3

Here are two versions of a trivial arithmetic expression evaluator (playground link: https://play.rust-lang.org/?version=nightly&mode=release&edition=2021&gist=d3da06b0077b29e0e3ac85720c567dd8) The second version uses a recursive call to reuse some code (obviously not worth the effort in this toy example, but that's why it's a toy example). I'm convinced that a sufficiently smart compiler could realize that the recursive call to eval_slow(Sum(...)) does not itself make any recursive calls, and therefore is safe to inline, and eval_slow should actually compile to the same assembly as eval_fast. In practice, rustc currently does not perform this optimization, and eval_slow contains a recursive call (see assembly output in playground link).

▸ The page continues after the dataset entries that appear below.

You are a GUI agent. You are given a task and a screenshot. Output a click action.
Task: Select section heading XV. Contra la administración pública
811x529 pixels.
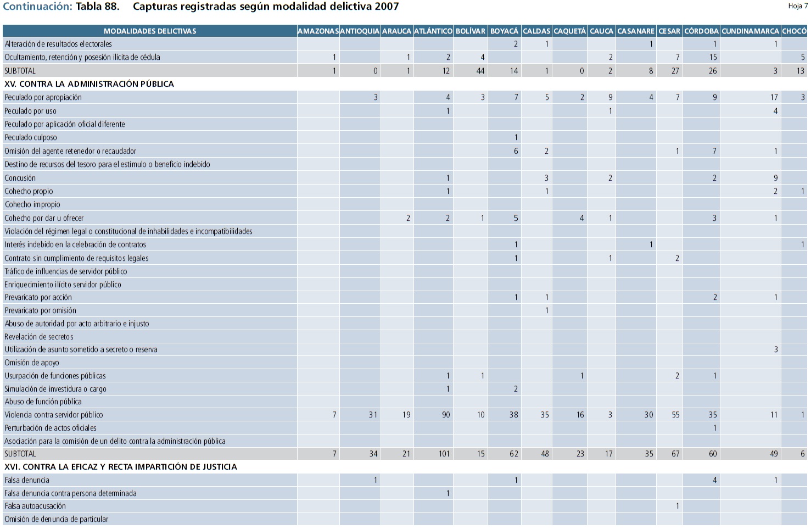[x=89, y=84]
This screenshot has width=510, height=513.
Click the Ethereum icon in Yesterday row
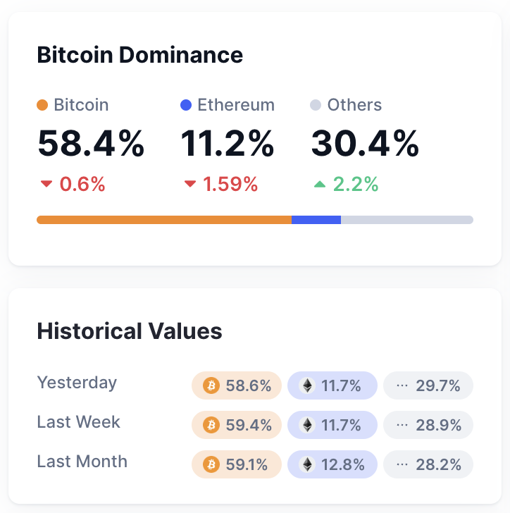pyautogui.click(x=306, y=385)
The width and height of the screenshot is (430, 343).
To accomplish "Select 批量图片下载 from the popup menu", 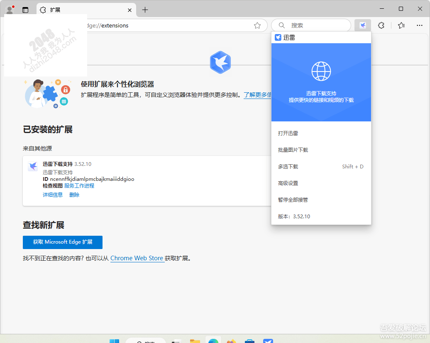I will point(293,150).
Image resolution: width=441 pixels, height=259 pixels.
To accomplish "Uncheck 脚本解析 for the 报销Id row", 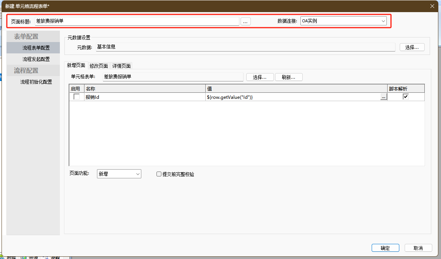I will coord(406,97).
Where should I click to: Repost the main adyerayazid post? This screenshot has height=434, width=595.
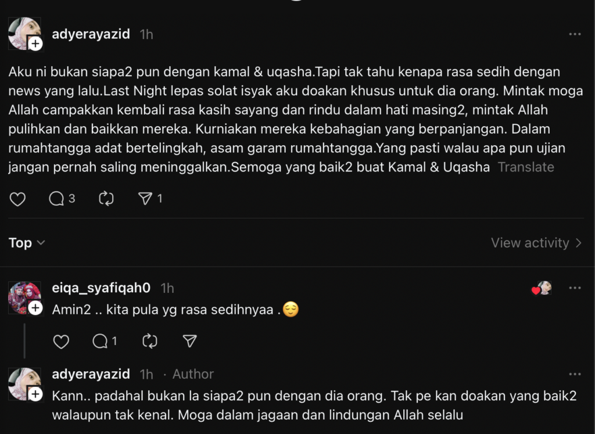(x=106, y=199)
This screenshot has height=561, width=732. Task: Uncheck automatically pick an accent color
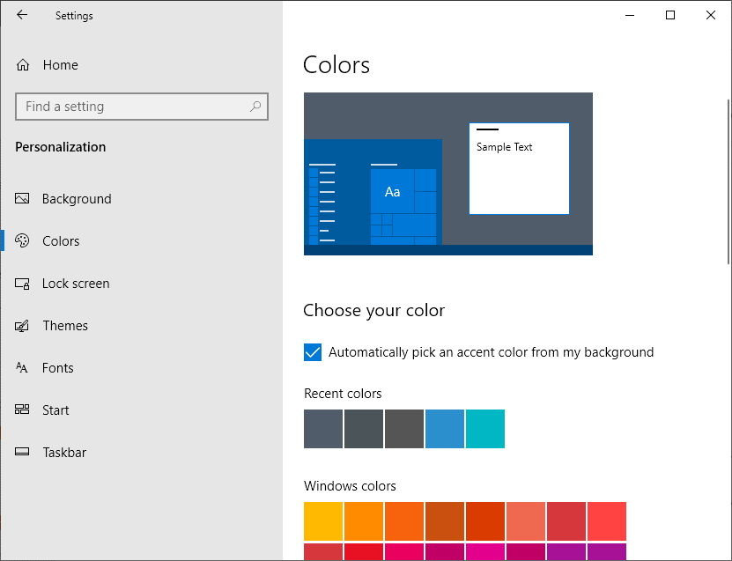313,352
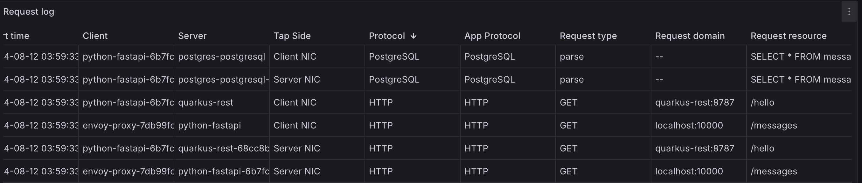
Task: Click the Request log panel title
Action: [x=29, y=12]
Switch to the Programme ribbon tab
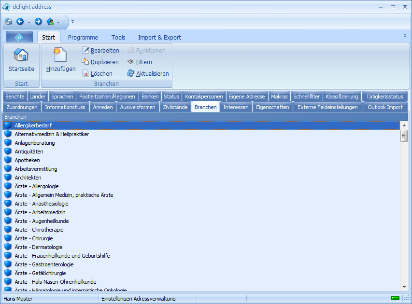412x304 pixels. [83, 37]
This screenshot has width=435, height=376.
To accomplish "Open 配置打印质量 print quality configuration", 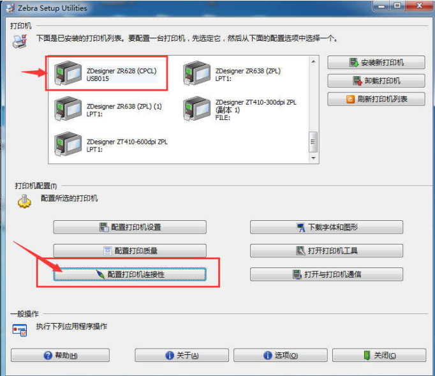I will [130, 251].
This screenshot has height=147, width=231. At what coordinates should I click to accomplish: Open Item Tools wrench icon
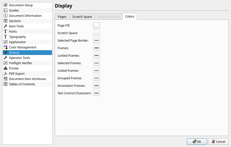pyautogui.click(x=6, y=26)
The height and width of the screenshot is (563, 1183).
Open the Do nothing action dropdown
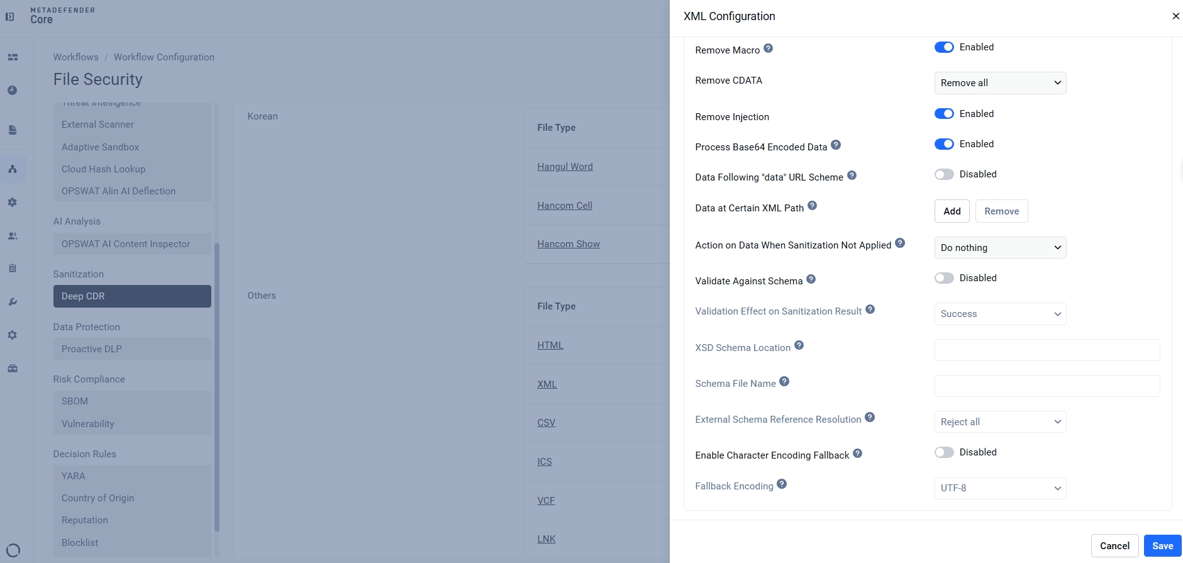coord(1000,248)
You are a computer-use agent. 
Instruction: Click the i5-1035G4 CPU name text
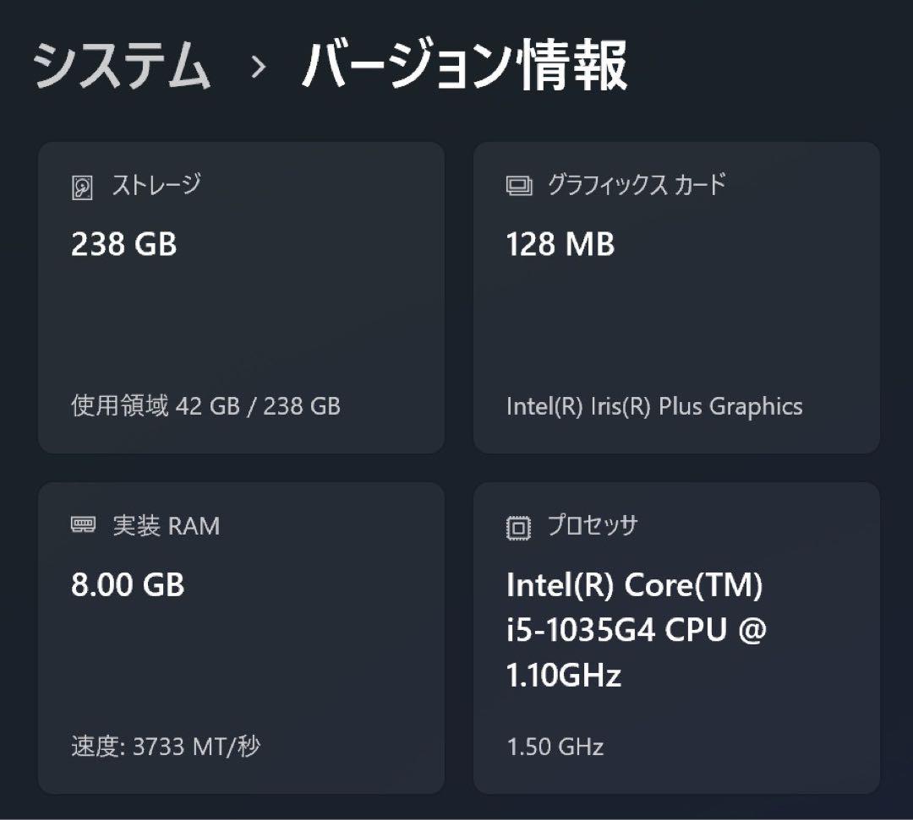tap(637, 629)
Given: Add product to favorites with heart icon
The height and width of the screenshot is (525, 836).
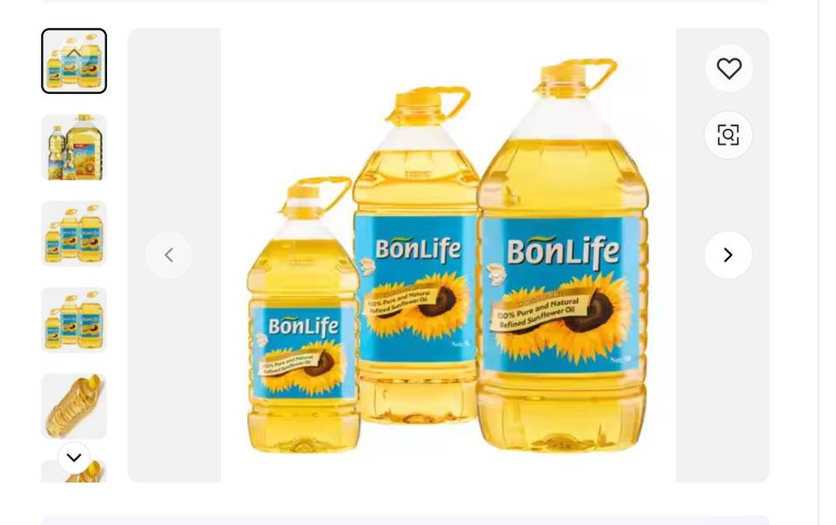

Are there optimizing compilers that are capable of performing this type of optimization (for any language)? Is there a name for this type of optimization in the compiler literature? Is this likely to be optimized correctly in the near future, or is (the general version of) this a very hard open problem?

pub enum Expr {
    Lit(isize),
    Sum(isize, isize),
    Sub(isize, isize),
}

// simple and fast
pub fn eval_fast(expr: Expr) -> isize {
    use Expr::*;
    match expr {
        Lit(x) => x,
        Sum(x, y) => x + y,
        Sub(x, y) => x - y
    }
}

// we'd like to inline the recursive call to `eval_slow(Sum(...))`, but it doesn't happen. 
pub fn eval_slow(expr: Expr) -> isize {
    use Expr::*;
    match expr {
        Lit(x) => x,
        Sum(x, y) => x + y,
        Sub(x, y) => eval_slow(Sum(x, -y))
    }
}

NOTE: also tagging this as C++ since my questions aren't rust-specific, though my example is (and afaik it's quite possible that this optimization would live in the language-agnostic passes of LLVM anyway)

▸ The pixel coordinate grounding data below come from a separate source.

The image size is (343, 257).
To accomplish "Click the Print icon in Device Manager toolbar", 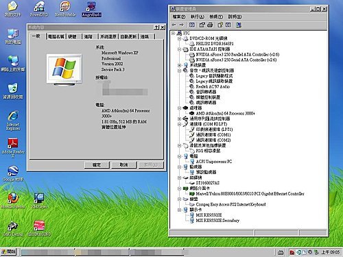I will coord(210,25).
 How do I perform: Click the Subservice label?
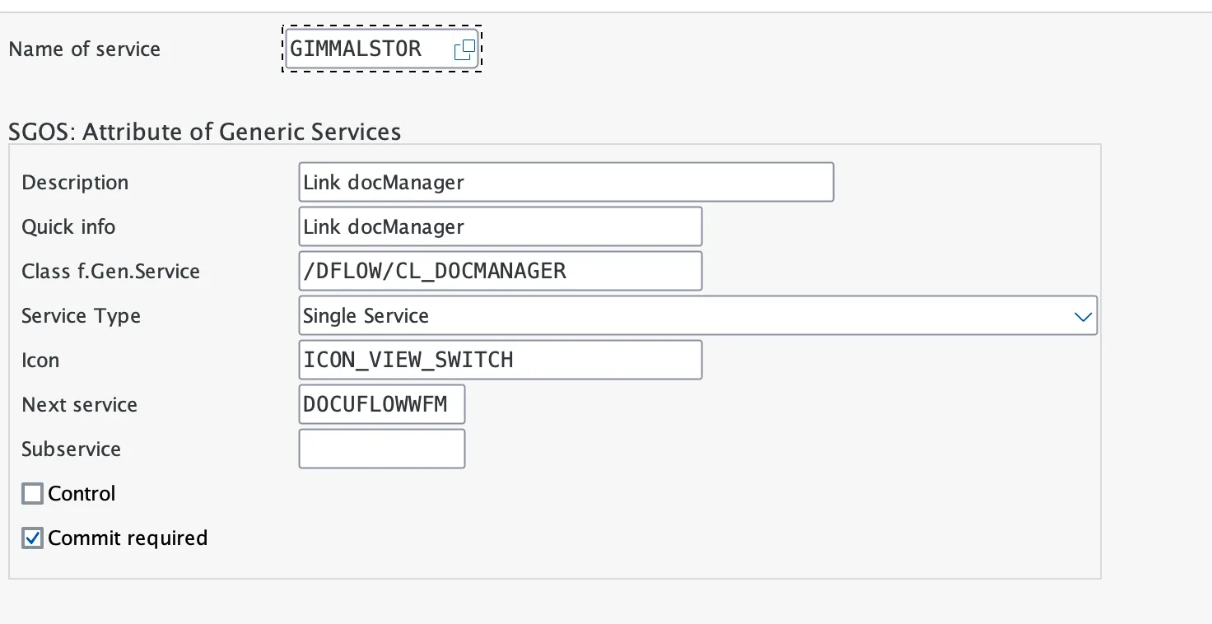tap(72, 449)
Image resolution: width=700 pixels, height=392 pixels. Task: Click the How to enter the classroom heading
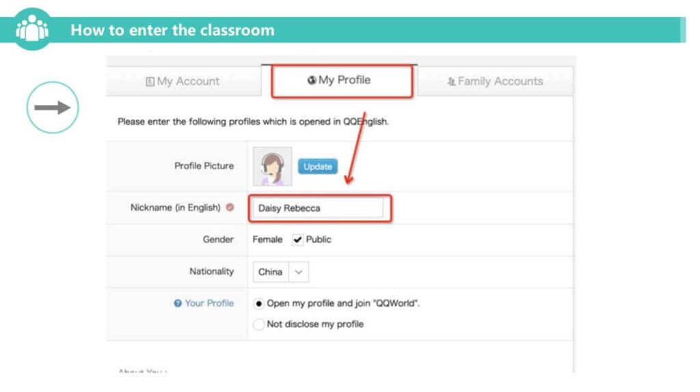tap(172, 30)
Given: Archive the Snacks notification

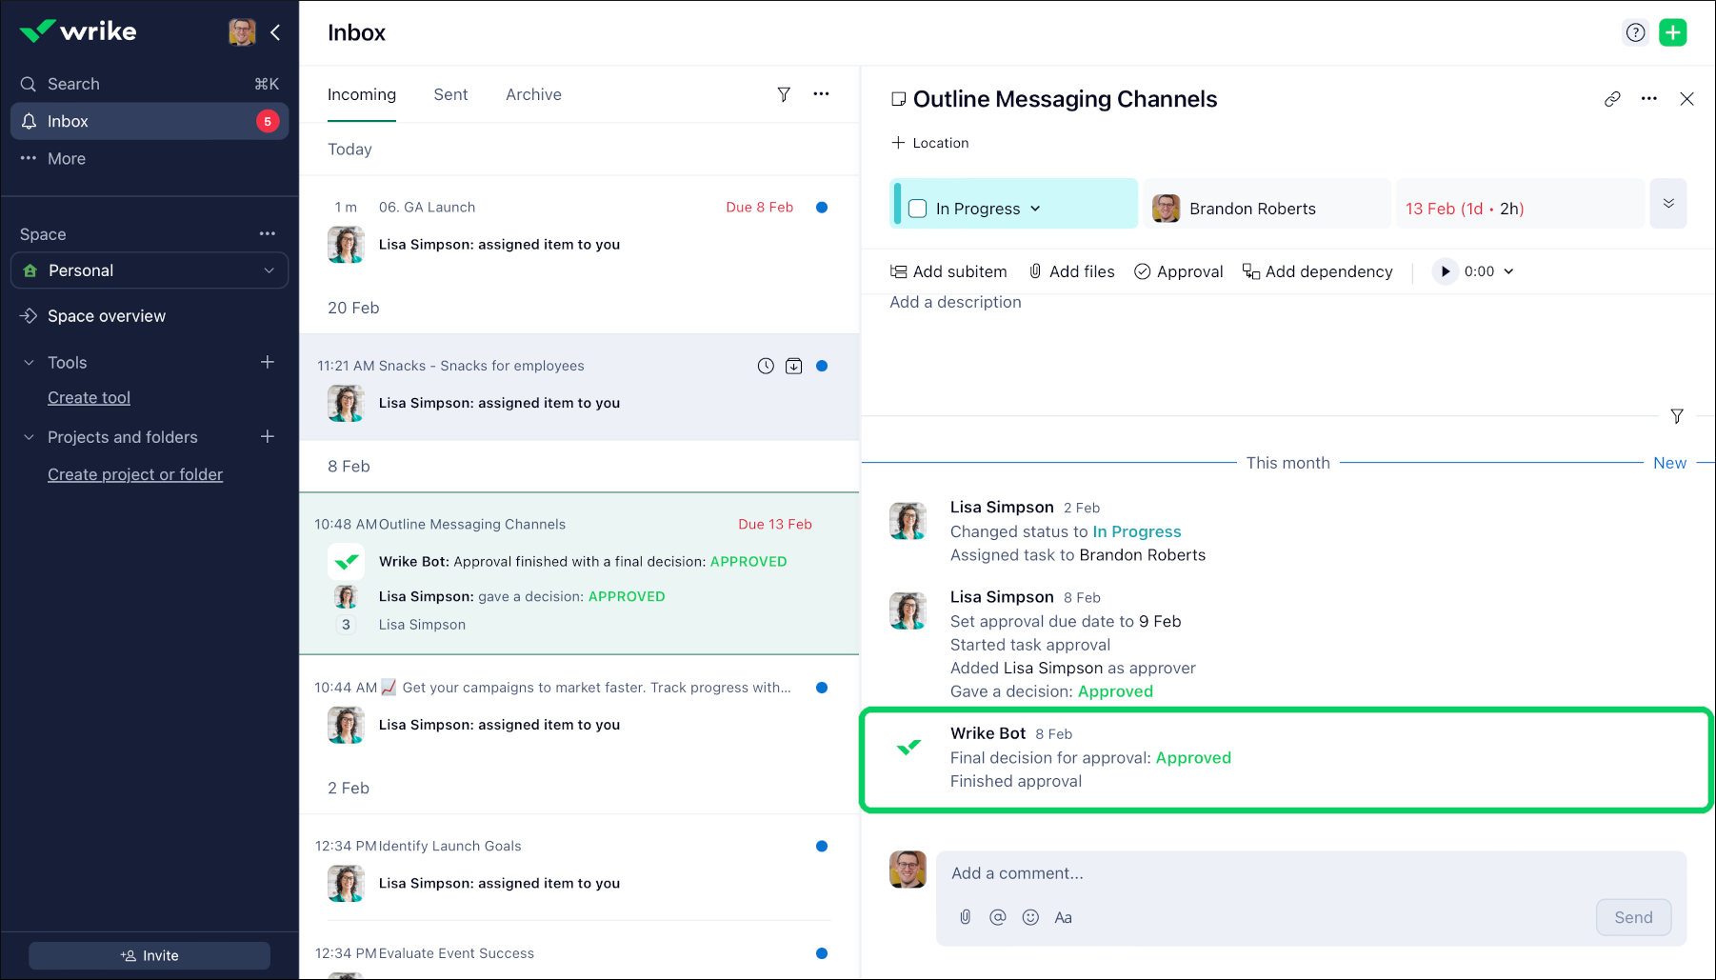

EDIT: TCO is not what I'm looking for - the logic above does not rely on the recursive call being in tail position. Also, contrary to some initial comments, Clang does not solve this for C++ in the general case - here's an example which has been modified such that the recursive call is not in tail position, and in which the recursive call is not inlined. https://godbolt.org/z/cGabvvvro (yes, one version prints twice - shouldn't affect main point)

ajp
  • 1,723
  • 14
  • 22
  • 1
    I only know that for the visual studio c++ compiler, you might want to take a look at the [`__force_inline` keyword](https://learn.microsoft.com/en-us/cpp/cpp/inline-functions-cpp?view=msvc-170) – HelpfulHelper Jul 31 '23 at 18:14
  • https://godbolt.org/z/43K8hxf98 – n. m. could be an AI Jul 31 '23 at 18:27
  • @n.m.couldbeanAI Interesting that in [this case](https://godbolt.org/z/TfsqKbz76) it does not inline the call. So much about zero cost abstractions :-P – chrysante Jul 31 '23 at 18:30
  • 1
    @chrysante Use -O2. – n. m. could be an AI Jul 31 '23 at 18:44
  • 1
    Interestingly, the same code (conceptually) that [in C++ is optimized by clang](https://godbolt.org/z/5Y1GsvPx1), is [not optimized in Rust by rustc](https://rust.godbolt.org/z/bn6TsWT74). It's known that rustc generates degenerate LLVM IR. Anyway, I removed the C++ tag since it optimizes well in C++. – Chayim Friedman Jul 31 '23 at 19:41
  • However, beware that while this optimizes in C++ in this simple made-up example, it is very likely it won't be optimized in real cases, where the function is large. – Chayim Friedman Jul 31 '23 at 19:43
  • 2
    If you mark the function as `#[inline(always)]` though, [it does inline](https://rust.godbolt.org/z/4sPEWoqjP), so I guess this answers the question? – Chayim Friedman Jul 31 '23 at 19:45
  • 3
    @ChayimFriedman using `#[inline(always)]` doesn't work here. It merely posponds code generation for that function (all `inline` functions are generated at call-site) so you don't see code in godbolt but it would generate recursion at callsite. See this: https://godbolt.org/z/cveh447T7 – Angelicos Phosphoros Jul 31 '23 at 22:00
  • I managed to catch 2 miscompilations using this code! https://godbolt.org/z/c7ffrjYY9 – Angelicos Phosphoros Jul 31 '23 at 22:19
  • 1
    Opened an issue for Rust compiler: https://github.com/rust-lang/rust/issues/114312 – Angelicos Phosphoros Jul 31 '23 at 22:31
  • @ChayimFriedman I readded the C++ tag, along with a slightly more complex C++ example which does not optimize well - see edit at the end of main post – ajp Jul 31 '23 at 23:53
  • @ajp you're missing `break;`. https://godbolt.org/z/fTPx4oPWr – ecatmur Aug 01 '23 at 00:24
  • @ecatmur oops - see here for updated version that contains recursive call https://godbolt.org/z/cGabvvvro (i know behavior is now not identical because eval_slow prints twice - but should still be inlineable) – ajp Aug 01 '23 at 01:22

2 Answers2

2

Unfortunately, unlike Clang, Rust doesn't perform tail call elimination successfully in that case by default.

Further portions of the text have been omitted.